FRANKFURT (Reuters) - Airbus is not hampered by uncertainty over who will lead the company in the future, its planemaking boss Guillaume Faury told a German newspaper after the European aerospace company said it would nominate a new CEO at the end of the year.
“Airbus is not paralysed,” Die Welt quoted Faury as saying in an interview published on Friday. He said he himself was “available to the group”, without elaborating.
Faury, the former head of the group’s helicopter unit, who took over leadership of the civil planemaking business three months ago, is seen as the main internal candidate to succeed Tom Enders when he leaves next year.
Le Figaro had reported in March that Faury could combine the CEO role with day-to-day control of the planemaking arm.
Faury also said Airbus was in talks with its suppliers to manage an increase in the A320 production rate to 70 a month early in the next decade, compared with around 55 now.
He said the group did not plan to add further assembly plants to achieve production increases.

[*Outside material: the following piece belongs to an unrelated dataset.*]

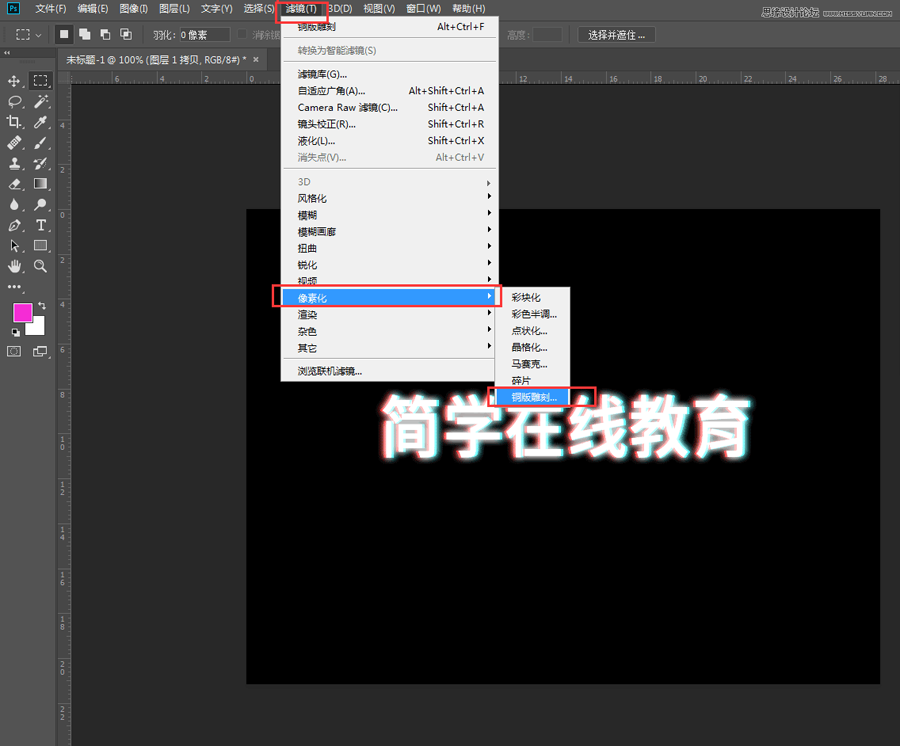Image resolution: width=900 pixels, height=746 pixels.
Task: Enable 'Add to selection' mode button
Action: point(85,34)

It currently has plants in Hamburg, Toulouse, Tianjin in China and Mobile, Alabama in the United States.
Production rates in China and the United States could rise the most as they come from a low base there.
Airbus is also adding a second CSeries production line to its factory in Alabama after buying a controlling stake in the CSeries programme from Bombardier.
Faury said the CSeries deal was progressing “faster than expected”.